## START Data listing
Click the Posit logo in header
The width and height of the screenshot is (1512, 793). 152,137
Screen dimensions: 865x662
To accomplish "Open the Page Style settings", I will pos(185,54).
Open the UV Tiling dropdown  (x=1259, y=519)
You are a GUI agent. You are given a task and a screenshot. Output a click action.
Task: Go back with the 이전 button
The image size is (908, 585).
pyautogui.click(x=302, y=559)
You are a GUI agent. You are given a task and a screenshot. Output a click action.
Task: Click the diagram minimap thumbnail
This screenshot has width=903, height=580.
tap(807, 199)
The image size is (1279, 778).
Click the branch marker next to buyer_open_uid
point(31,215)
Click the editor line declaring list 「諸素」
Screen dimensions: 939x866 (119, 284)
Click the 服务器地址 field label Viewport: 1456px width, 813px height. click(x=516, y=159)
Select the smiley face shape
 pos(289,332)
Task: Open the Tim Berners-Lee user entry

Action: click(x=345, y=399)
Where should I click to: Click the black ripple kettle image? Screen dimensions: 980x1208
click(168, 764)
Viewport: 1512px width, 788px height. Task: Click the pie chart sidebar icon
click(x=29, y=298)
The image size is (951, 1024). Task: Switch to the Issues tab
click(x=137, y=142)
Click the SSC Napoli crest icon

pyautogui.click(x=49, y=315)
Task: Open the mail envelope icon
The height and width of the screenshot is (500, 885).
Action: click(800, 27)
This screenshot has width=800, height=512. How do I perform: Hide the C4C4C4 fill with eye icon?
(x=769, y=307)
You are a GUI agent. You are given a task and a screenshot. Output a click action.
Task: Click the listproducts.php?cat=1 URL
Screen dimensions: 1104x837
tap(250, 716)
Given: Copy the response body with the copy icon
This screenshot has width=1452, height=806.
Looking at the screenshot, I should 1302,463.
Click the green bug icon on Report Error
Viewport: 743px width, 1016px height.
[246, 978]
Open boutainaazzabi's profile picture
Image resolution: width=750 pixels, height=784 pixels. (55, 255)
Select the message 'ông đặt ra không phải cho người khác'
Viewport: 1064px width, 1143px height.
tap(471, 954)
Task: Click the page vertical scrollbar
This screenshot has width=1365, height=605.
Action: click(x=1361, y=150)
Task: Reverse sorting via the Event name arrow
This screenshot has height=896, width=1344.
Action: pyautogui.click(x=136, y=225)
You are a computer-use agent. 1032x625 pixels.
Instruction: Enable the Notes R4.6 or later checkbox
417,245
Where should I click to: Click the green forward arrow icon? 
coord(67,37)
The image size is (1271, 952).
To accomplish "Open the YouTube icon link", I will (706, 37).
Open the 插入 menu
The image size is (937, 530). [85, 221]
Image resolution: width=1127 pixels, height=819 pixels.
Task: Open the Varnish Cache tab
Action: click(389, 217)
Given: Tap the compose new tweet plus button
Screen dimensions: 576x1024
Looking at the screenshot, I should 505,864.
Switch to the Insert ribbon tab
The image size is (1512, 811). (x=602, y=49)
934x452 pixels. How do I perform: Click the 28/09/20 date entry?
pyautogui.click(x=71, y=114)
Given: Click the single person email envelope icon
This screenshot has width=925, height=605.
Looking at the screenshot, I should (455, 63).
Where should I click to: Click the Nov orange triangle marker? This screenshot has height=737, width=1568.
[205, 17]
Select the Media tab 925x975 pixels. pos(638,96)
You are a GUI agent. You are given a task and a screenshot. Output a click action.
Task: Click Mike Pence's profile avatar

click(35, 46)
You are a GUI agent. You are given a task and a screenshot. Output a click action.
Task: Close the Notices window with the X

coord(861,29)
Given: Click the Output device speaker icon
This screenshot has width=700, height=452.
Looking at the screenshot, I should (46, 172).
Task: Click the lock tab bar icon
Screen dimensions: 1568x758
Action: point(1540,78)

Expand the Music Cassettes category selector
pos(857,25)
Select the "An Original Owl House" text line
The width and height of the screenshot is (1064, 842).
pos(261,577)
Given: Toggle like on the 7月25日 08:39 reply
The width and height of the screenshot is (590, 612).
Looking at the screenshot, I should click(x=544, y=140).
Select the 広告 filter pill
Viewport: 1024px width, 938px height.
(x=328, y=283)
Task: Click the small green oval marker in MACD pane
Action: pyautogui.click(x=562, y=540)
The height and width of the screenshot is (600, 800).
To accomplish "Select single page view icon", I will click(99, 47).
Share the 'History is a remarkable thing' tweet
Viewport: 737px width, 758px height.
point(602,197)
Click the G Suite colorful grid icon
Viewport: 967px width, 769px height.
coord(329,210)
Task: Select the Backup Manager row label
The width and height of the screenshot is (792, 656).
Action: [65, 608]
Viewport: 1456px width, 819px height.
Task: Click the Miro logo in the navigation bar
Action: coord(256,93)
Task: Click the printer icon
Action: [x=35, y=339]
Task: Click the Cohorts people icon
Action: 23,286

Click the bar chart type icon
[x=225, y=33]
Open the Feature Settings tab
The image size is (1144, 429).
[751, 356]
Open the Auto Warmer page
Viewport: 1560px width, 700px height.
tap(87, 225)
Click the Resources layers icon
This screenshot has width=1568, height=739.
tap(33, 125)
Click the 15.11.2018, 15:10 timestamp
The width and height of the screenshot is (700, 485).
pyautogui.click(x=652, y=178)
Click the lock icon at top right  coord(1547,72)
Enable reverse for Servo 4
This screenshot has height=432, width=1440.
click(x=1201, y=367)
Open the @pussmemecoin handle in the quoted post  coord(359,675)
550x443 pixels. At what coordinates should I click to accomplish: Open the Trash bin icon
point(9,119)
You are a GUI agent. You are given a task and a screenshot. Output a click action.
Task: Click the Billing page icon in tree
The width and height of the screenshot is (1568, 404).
## END Data listing
To be done:
Lay out every line of the material above as a numbered list, leaving out the blank lines.

Worked solution:
1. Click the Posit logo in header
2. The width and height of the screenshot is (1512, 793). 152,137
3. Screen dimensions: 865x662
4. To accomplish "Open the Page Style settings", I will pos(185,54).
5. Open the UV Tiling dropdown  (x=1259, y=519)
6. You are a GUI agent. You are given a task and a screenshot. Output a click action.
7. Task: Go back with the 이전 button
8. The image size is (908, 585).
9. pyautogui.click(x=302, y=559)
10. You are a GUI agent. You are given a task and a screenshot. Output a click action.
11. Task: Click the diagram minimap thumbnail
12. This screenshot has width=903, height=580.
13. tap(807, 199)
14. The image size is (1279, 778).
15. Click the branch marker next to buyer_open_uid
16. point(31,215)
17. Click the editor line declaring list 「諸素」
18. Screen dimensions: 939x866 (119, 284)
19. Click the 服务器地址 field label Viewport: 1456px width, 813px height. click(x=516, y=159)
20. Select the smiley face shape
21.  pos(289,332)
22. Task: Open the Tim Berners-Lee user entry
23. Action: click(x=345, y=399)
24. Where should I click to: Click the black ripple kettle image? Screen dimensions: 980x1208
25. click(168, 764)
26. Viewport: 1512px width, 788px height. Task: Click the pie chart sidebar icon
27. click(x=29, y=298)
28. The image size is (951, 1024). Task: Switch to the Issues tab
29. click(x=137, y=142)
30. Click the SSC Napoli crest icon
31. pyautogui.click(x=49, y=315)
32. Task: Open the mail envelope icon
33. The height and width of the screenshot is (500, 885).
34. Action: click(800, 27)
35. This screenshot has width=800, height=512. How do I perform: Hide the C4C4C4 fill with eye icon?
36. (x=769, y=307)
37. You are a GUI agent. You are given a task and a screenshot. Output a click action.
38. Task: Click the listproducts.php?cat=1 URL
39. Screen dimensions: 1104x837
40. tap(250, 716)
41. Given: Copy the response body with the copy icon
42. This screenshot has width=1452, height=806.
43. Looking at the screenshot, I should 1302,463.
44. Click the green bug icon on Report Error
45. Viewport: 743px width, 1016px height.
46. [246, 978]
47. Open boutainaazzabi's profile picture
48. Image resolution: width=750 pixels, height=784 pixels. (55, 255)
49. Select the message 'ông đặt ra không phải cho người khác'
50. Viewport: 1064px width, 1143px height.
51. tap(471, 954)
52. Task: Click the page vertical scrollbar
53. This screenshot has width=1365, height=605.
54. Action: click(x=1361, y=150)
55. Task: Reverse sorting via the Event name arrow
56. This screenshot has height=896, width=1344.
57. Action: pyautogui.click(x=136, y=225)
58. You are a computer-use agent. 1032x625 pixels.
59. Instruction: Enable the Notes R4.6 or later checkbox
60. 417,245
61. Where should I click to: Click the green forward arrow icon? 
62. coord(67,37)
63. The image size is (1271, 952).
64. To accomplish "Open the YouTube icon link", I will (706, 37).
65. Open the 插入 menu
66. The image size is (937, 530). [85, 221]
67. Image resolution: width=1127 pixels, height=819 pixels.
68. Task: Open the Varnish Cache tab
69. Action: click(389, 217)
70. Given: Tap the compose new tweet plus button
71. Screen dimensions: 576x1024
72. Looking at the screenshot, I should 505,864.
73. Switch to the Insert ribbon tab
74. The image size is (1512, 811). (x=602, y=49)
75. 934x452 pixels. How do I perform: Click the 28/09/20 date entry?
76. pyautogui.click(x=71, y=114)
77. Given: Click the single person email envelope icon
78. This screenshot has width=925, height=605.
79. Looking at the screenshot, I should (455, 63).
80. Where should I click to: Click the Nov orange triangle marker? This screenshot has height=737, width=1568.
81. [205, 17]
82. Select the Media tab 925x975 pixels. pos(638,96)
83. You are a GUI agent. You are given a task and a screenshot. Output a click action.
84. Task: Click Mike Pence's profile avatar
85. click(35, 46)
86. You are a GUI agent. You are given a task and a screenshot. Output a click action.
87. Task: Close the Notices window with the X
88. coord(861,29)
89. Given: Click the Output device speaker icon
90. This screenshot has width=700, height=452.
91. Looking at the screenshot, I should (46, 172).
92. Task: Click the lock tab bar icon
93. Screen dimensions: 1568x758
94. Action: point(1540,78)
95. Expand the Music Cassettes category selector
96. pos(857,25)
97. Select the "An Original Owl House" text line
98. The width and height of the screenshot is (1064, 842).
99. pos(261,577)
100. Given: Toggle like on the 7月25日 08:39 reply
101. The width and height of the screenshot is (590, 612).
102. Looking at the screenshot, I should click(x=544, y=140).
103. Select the 広告 filter pill
104. Viewport: 1024px width, 938px height.
105. (x=328, y=283)
106. Task: Click the small green oval marker in MACD pane
107. Action: pyautogui.click(x=562, y=540)
108. The height and width of the screenshot is (600, 800).
109. To accomplish "Select single page view icon", I will click(99, 47).
110. Share the 'History is a remarkable thing' tweet
111. Viewport: 737px width, 758px height.
112. point(602,197)
113. Click the G Suite colorful grid icon
114. Viewport: 967px width, 769px height.
115. coord(329,210)
116. Task: Select the Backup Manager row label
117. The width and height of the screenshot is (792, 656).
118. Action: [65, 608]
119. Viewport: 1456px width, 819px height.
120. Task: Click the Miro logo in the navigation bar
121. Action: coord(256,93)
122. Task: Click the printer icon
123. Action: [x=35, y=339]
124. Task: Click the Cohorts people icon
125. Action: 23,286
126. Click the bar chart type icon
127. [x=225, y=33]
128. Open the Feature Settings tab
129. The image size is (1144, 429).
130. [751, 356]
131. Open the Auto Warmer page
132. Viewport: 1560px width, 700px height.
133. tap(87, 225)
134. Click the Resources layers icon
135. This screenshot has width=1568, height=739.
136. tap(33, 125)
137. Click the 15.11.2018, 15:10 timestamp
138. The width and height of the screenshot is (700, 485).
139. pyautogui.click(x=652, y=178)
140. Click the lock icon at top right  coord(1547,72)
141. Enable reverse for Servo 4
142. This screenshot has height=432, width=1440.
143. click(x=1201, y=367)
144. Open the @pussmemecoin handle in the quoted post  coord(359,675)
145. 550x443 pixels. At what coordinates should I click to accomplish: Open the Trash bin icon
146. point(9,119)
147. You are a GUI agent. You are given a task and a screenshot. Output a click action.
148. Task: Click the Billing page icon in tree
149. The width and height of the screenshot is (1568, 404).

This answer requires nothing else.